I have no regrets for questioning it, though. Some people had more info than me, but some did NOT and believed the exact same things anyway, largely because it had been reported by PW. I know that many people feel confident something must be true because a number of people they trust believe it, but I don’t think like that and I never have. And I’m not sorry about it–I think it’s just and right for me to want more information before I follow along with ideas assumed to be true without real evidence.
This has been an excellent series- and I agree spot on with a majority of the things you’ve spoken about. Like Travis I find point 11 to be particularly telling. This is what bothers me most, and to often we see people apologize to those that they offended, but never really pour out their heart about their sin they have come face to face with. Most of it is pride- of course, and humility is a tough thing at times… Again great post
Yeah, it’s telling. Though I remember a televangelist (Jimmy Swaggart, in 1988) doing what appeared to be a really full confession of bad behavior (he was hiring prostitutes), including acknowledging culpability before God including voluntarily stepping down from his ministry. But it wasn’t long before he was preaching again…and accused of hiring other prostitutes…a very sad situation really.
I told that story to illustrate that even a full confession doesn’t really guarantee the problem is over.
I hope the reverse can be true–that someone could be really dealing with problems, even though their confession was pretty weak. (But I kinda doubt it.)
If a man is accused of assault, the public needs to assume that accusation is true until proven otherwise. By that, I mean that we need to take reasonable precautions, such as: if a person (male or female–females also commit assault, like in the case of Lecrae’s childhood abuser) is accused of molesting a child, don’t let them conduct children’s church. I’m so sick of this junk happening, and have seen it time and again. That’s why I’m a hawk when people are spending time with my daughter. Because this crap happens ALL the time. STOP trying to justify potential abusers. How often are people wrongly accused of abuse? Not often. How often are abusers never ratted on? Extremely often. What’s the likelihood a potential abuser is an actual abuser? Pretty dang high. Let’s not be naïve, friends.
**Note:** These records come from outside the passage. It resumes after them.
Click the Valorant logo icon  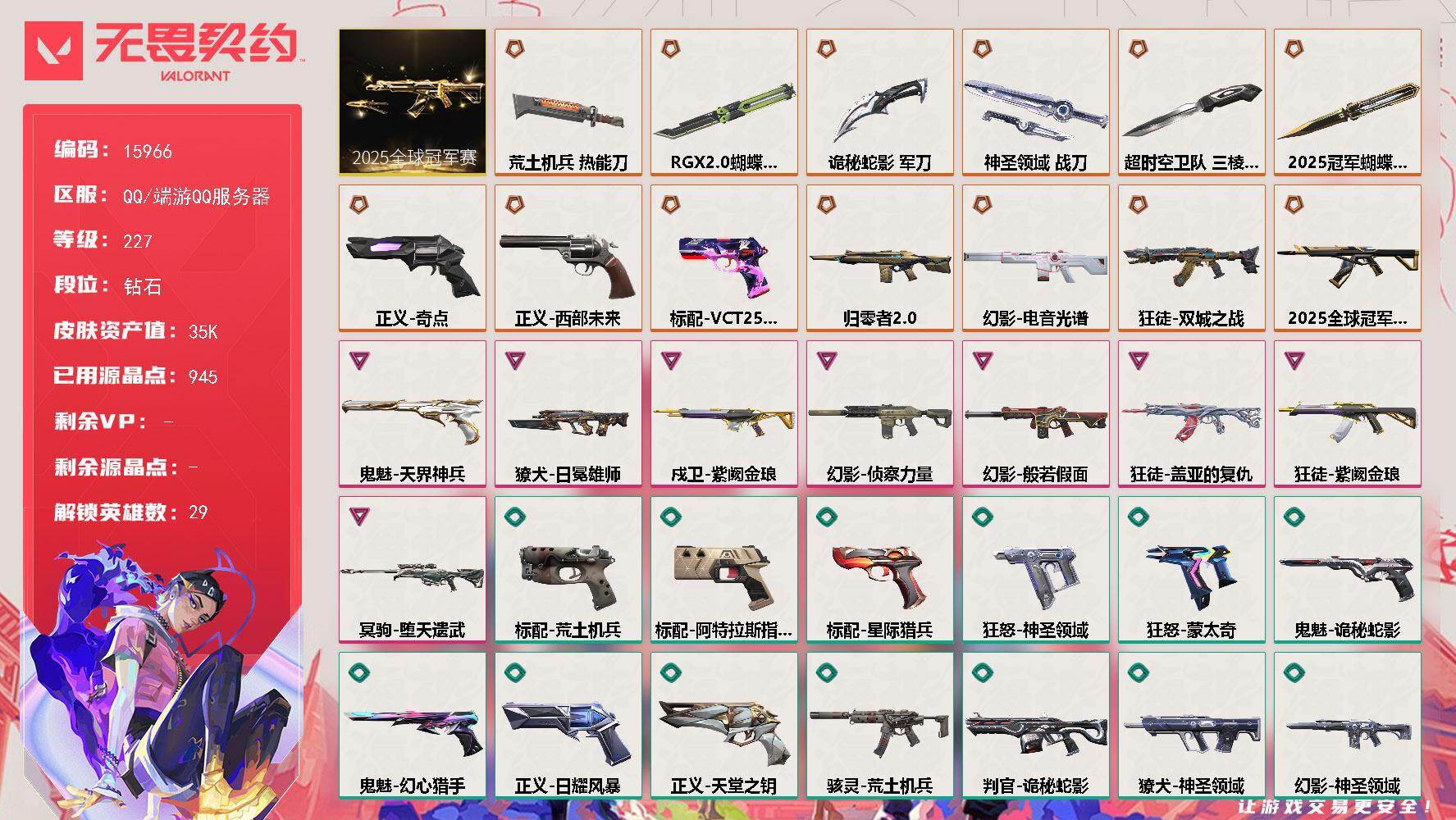(x=53, y=51)

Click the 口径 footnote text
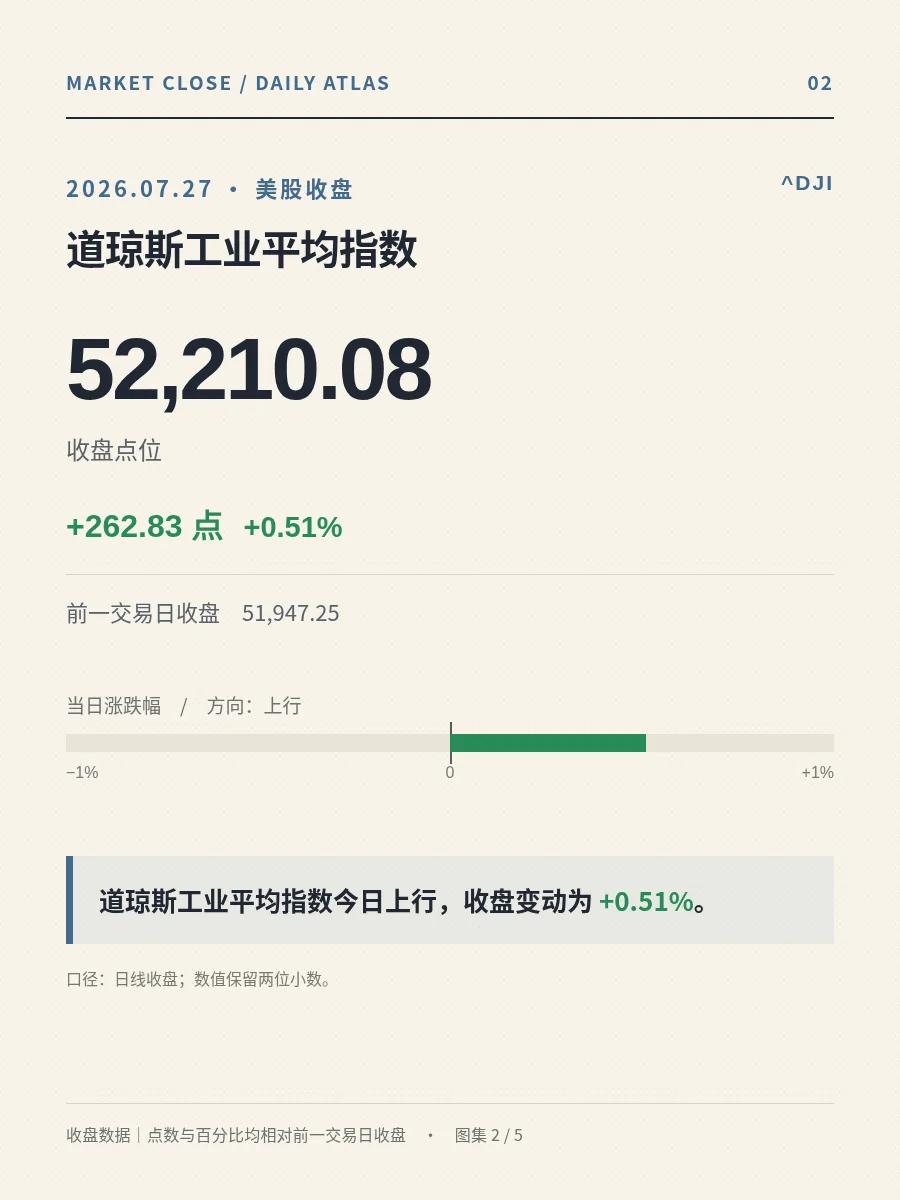tap(199, 979)
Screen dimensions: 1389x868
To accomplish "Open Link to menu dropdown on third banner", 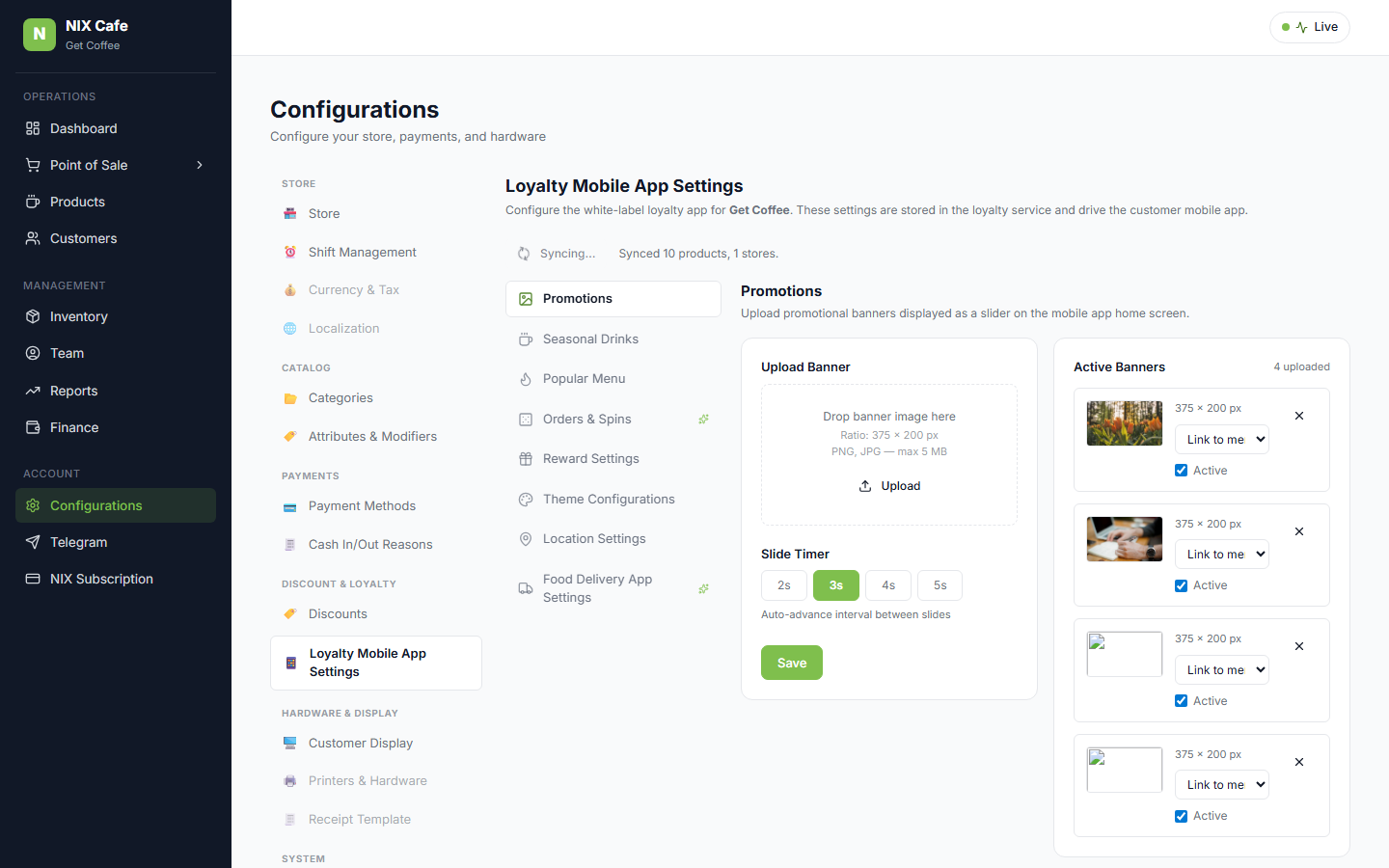I will 1221,670.
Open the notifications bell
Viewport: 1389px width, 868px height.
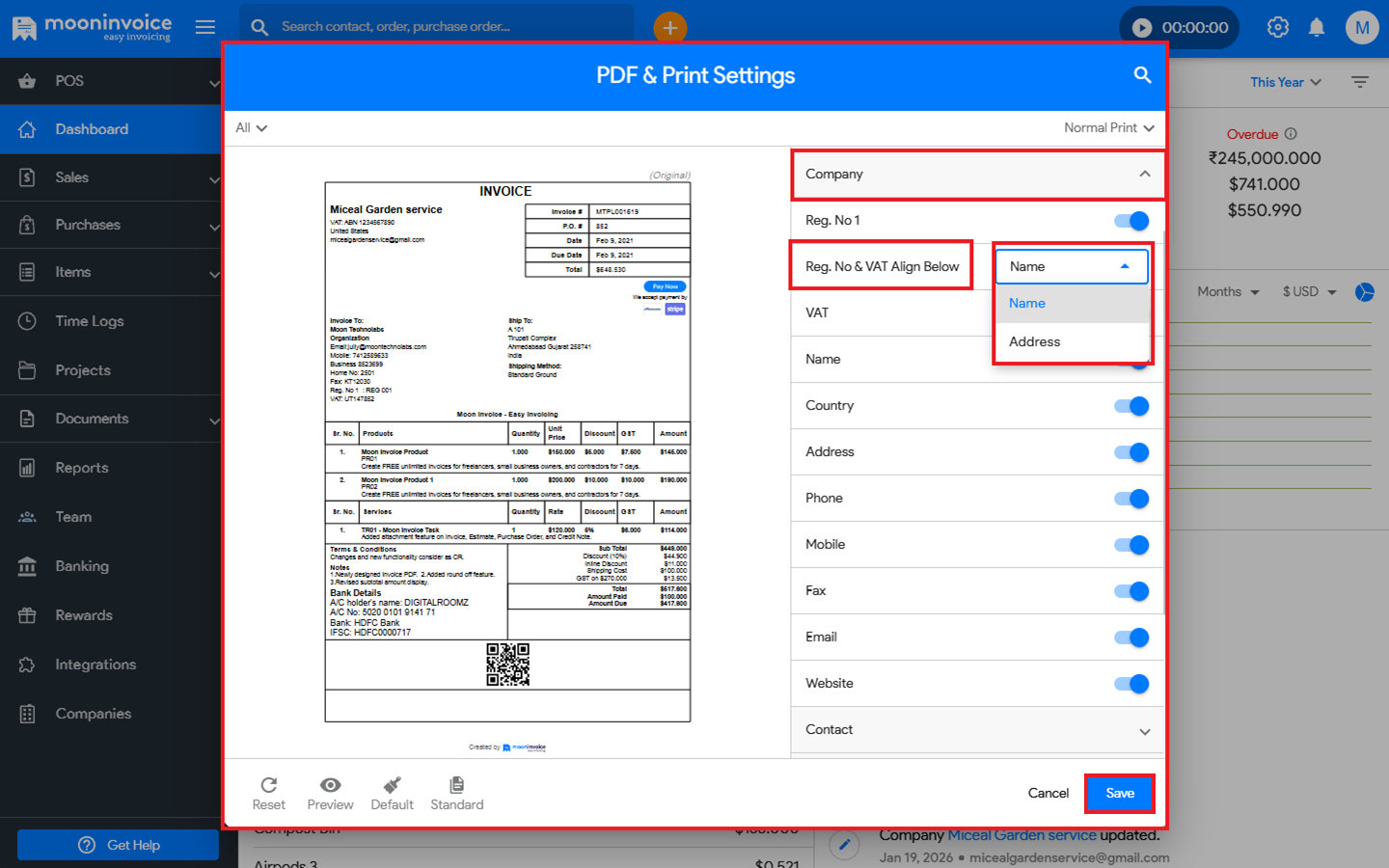click(x=1316, y=27)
Stephen, I always appreciate your loving responses to difficult situations. Yes, we need to not slander people. We need to conduct ourselves with honor, even when calling out heinous crimes. And we need to watch ourselves, lest we ourselves fall into some other type of sin (like pride-filled rage) while railing against their extremely damaging sin. We must focus on our own holiness, and on walking in intimacy with Christ, and that gives us way better radar for when things are “off.”
Brennan–yes and no. I agree in taking immediate precautions if even one solid report of sexual abuse comes up about a man (or woman). But that “taking immediate precaution” is not the same as being certain of guilt. Certainty requires more information.
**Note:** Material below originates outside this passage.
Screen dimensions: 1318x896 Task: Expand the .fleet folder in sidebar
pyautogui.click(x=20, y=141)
Where did I say “certain of guilt”? You’re missing the point.
Stephen, I like your point 10 and needed to re-read it today. Yesterday I found the “confession” of one of those named in the PW article. I’d already read something about that post—that he only put it up when he’d been contacted by the PW reporter and realized that his misconduct would go public. A 100 or so commenters went on record praising him for his transparency and his bravery. And I wanted to puke. The same had happened at a forum when another of the four made public what had happened. But the fact is, these people were reacting before they had the whole story. They didn’t know. Some of them were reacting from their own experience which had been positive and uncompromising. So they aren’t “enabling” this behavior. They simply are unable to speak to it because it’s outside their experience and they like the guy they were responding to. So, no, they should not be vilified or condemned. And it’s good to remember that.